Ainsi, les « bonnes relations » de profit mutuel irano-américaines prennent clairement fin sous Carter ; il reviendra cependant sur certains propos critiques pris à l’encontre du régime du dernier monarque Shah, compte tenu de la menace que constitue un futur régime islamique qui s’instaurerait en remplacement. Il défendra ainsi Mohammad Reza Shah publiquement, mais n’organisera aucune opération militaire de soutien et de défense au régime lors de la révolution iranienne ; cette révolution ne rencontrera aucun freins de la part de l’international, la dynastie est bel est bien renversée, et le Shah se retrouve contraint de s’exiler aux Etats-Unis ou il n’est clairement pas reçu les bras ouverts.

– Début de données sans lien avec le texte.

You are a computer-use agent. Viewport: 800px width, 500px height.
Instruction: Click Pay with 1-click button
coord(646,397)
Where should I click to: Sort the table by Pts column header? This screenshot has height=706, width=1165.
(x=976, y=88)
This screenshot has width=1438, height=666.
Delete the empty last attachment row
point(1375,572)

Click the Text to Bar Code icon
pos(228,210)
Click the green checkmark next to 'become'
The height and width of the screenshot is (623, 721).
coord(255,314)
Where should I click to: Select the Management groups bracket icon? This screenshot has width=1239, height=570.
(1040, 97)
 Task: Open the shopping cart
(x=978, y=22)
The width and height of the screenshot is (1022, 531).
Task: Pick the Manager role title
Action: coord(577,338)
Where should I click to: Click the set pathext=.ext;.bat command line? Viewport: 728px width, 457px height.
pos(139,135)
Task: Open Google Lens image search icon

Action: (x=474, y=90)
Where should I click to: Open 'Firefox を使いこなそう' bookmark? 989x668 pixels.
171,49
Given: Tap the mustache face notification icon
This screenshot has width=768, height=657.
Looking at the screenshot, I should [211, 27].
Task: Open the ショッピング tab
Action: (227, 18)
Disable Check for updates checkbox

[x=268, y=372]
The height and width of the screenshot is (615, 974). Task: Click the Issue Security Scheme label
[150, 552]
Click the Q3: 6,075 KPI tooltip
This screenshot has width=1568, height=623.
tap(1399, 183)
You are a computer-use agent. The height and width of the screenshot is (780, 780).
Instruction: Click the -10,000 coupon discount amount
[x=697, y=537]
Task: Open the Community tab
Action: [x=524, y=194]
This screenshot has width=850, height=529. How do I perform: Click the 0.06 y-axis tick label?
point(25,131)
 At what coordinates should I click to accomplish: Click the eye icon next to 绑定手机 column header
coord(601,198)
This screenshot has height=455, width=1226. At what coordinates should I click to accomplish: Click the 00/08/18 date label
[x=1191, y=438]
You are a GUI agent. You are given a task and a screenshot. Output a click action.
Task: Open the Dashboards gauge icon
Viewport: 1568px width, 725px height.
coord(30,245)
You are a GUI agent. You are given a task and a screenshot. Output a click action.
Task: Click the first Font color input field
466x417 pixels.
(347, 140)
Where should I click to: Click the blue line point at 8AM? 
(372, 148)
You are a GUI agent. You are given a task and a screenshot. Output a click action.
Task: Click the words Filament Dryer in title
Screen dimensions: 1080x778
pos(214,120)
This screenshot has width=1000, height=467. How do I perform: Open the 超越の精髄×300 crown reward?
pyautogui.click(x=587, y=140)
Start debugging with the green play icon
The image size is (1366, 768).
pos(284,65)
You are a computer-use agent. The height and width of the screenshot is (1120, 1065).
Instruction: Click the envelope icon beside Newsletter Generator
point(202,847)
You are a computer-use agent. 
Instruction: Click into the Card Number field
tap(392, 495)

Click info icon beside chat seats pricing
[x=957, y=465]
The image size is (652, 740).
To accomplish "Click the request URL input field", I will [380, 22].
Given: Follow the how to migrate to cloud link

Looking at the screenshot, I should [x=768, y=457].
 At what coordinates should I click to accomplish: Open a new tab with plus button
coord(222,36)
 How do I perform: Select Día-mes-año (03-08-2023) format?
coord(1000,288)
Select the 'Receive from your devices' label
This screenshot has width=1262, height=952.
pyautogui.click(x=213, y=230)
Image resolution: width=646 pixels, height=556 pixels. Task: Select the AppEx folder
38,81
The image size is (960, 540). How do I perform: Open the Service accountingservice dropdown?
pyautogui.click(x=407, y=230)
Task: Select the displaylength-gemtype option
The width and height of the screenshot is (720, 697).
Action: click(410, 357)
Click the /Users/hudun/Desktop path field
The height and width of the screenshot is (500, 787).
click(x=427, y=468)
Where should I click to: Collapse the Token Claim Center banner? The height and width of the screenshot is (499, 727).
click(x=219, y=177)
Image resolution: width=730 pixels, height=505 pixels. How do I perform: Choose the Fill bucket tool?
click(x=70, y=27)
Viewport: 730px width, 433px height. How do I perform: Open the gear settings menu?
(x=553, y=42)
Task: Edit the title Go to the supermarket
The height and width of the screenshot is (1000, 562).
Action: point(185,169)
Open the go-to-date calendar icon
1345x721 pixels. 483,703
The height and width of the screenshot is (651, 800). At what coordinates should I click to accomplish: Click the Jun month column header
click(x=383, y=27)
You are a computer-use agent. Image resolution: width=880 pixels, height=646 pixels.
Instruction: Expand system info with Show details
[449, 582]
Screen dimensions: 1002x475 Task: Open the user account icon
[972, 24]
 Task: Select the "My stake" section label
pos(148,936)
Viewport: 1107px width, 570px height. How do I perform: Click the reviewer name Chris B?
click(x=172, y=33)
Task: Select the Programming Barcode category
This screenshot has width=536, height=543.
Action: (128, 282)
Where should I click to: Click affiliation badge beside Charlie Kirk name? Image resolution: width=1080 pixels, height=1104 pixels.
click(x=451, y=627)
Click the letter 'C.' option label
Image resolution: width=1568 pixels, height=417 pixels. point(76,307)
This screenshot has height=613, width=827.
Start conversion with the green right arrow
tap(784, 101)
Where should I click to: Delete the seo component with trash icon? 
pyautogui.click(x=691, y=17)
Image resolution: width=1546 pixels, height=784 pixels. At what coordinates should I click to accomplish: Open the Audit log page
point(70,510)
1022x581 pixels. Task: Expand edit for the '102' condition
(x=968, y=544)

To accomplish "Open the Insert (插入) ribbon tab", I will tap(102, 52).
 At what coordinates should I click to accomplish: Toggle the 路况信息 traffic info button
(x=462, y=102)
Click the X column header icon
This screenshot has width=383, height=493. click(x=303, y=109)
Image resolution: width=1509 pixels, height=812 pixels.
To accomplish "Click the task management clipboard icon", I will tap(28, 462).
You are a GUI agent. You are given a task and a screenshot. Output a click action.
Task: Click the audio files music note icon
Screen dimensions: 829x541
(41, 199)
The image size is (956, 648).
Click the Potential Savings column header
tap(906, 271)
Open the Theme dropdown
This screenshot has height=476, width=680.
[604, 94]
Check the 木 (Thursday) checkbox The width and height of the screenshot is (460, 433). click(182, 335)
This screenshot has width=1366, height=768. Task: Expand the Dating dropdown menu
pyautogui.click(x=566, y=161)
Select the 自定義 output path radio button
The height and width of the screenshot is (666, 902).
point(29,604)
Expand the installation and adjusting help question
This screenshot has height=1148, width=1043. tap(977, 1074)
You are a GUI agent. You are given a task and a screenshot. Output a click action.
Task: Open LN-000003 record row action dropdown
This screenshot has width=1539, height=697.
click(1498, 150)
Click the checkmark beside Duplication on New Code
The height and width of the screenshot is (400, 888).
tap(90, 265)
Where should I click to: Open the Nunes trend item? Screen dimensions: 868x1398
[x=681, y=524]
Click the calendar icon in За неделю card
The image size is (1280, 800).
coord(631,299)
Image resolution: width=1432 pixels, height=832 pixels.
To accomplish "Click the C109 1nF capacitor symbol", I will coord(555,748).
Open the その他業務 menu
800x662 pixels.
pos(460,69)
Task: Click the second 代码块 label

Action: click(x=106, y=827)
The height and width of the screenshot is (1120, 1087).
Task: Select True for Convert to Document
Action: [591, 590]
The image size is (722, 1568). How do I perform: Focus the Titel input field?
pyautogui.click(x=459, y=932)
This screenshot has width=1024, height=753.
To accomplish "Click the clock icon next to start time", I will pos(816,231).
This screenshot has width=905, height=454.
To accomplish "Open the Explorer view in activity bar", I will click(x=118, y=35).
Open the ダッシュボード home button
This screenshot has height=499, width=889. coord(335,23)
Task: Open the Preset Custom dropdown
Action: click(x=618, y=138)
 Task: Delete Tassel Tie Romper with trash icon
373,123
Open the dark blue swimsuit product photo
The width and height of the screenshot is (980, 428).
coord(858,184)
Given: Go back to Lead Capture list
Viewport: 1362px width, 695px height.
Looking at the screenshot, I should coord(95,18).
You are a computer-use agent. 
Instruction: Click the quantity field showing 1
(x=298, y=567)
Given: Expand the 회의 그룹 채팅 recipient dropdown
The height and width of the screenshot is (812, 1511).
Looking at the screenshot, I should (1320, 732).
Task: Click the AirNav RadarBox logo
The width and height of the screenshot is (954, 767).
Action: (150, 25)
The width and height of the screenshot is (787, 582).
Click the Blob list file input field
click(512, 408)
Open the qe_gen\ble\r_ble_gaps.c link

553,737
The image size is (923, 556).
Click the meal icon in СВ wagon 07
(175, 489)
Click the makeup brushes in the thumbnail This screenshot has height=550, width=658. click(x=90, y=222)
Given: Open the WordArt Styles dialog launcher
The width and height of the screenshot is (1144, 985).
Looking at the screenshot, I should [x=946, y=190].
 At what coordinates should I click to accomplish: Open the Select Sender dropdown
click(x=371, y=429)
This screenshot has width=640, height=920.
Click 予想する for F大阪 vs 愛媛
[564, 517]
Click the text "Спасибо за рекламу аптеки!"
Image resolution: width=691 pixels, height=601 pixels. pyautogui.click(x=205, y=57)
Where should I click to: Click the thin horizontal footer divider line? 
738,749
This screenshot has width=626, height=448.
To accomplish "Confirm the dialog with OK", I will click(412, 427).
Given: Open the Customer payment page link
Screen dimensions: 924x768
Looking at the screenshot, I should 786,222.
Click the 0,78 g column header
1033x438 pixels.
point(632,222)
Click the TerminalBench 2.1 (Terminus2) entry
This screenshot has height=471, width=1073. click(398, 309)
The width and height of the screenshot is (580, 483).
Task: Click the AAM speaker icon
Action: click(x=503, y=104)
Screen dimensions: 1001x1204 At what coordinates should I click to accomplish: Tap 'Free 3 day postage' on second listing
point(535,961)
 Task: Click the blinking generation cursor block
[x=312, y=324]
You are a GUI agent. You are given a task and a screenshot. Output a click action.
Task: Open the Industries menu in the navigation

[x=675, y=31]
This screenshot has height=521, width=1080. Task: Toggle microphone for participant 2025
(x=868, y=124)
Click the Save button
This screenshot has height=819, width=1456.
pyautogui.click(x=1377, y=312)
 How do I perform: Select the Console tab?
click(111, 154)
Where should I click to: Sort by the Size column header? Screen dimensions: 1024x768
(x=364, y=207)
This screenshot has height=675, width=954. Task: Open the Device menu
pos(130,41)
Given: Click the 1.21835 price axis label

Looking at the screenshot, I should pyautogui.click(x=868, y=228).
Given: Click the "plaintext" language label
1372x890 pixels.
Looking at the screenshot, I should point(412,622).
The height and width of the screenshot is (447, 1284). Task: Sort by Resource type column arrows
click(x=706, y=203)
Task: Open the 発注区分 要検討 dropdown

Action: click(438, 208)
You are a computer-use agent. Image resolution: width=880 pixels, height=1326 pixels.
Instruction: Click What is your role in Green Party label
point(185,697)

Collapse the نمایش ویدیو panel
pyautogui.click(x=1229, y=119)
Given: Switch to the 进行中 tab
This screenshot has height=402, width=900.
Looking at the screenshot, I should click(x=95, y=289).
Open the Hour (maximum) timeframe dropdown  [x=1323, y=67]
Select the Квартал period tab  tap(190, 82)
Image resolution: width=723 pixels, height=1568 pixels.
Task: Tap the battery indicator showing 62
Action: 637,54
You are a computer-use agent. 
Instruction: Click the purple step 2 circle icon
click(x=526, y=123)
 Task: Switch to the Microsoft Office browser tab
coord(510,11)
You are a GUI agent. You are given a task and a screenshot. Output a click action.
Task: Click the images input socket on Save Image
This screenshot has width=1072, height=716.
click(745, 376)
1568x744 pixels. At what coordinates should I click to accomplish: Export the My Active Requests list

Le déclin du soutien américain et le déclin de la dynastie se confondent alors, la position des Etats-Unis sur la question iranienne devient de plus en plus floue, nourrissant les plus grandes théories de défiance vis-à-vis de Carter.
Carter ne souhaitera pas reconnaitre officiellement le gouvernement révolutionnaire ainsi installé en Iran, de par le caractère islamique et autoritaire du nouveau régime, ainsi que de l’importance grandissante de la figure de l’ayatollah Khomeini durant la révolution.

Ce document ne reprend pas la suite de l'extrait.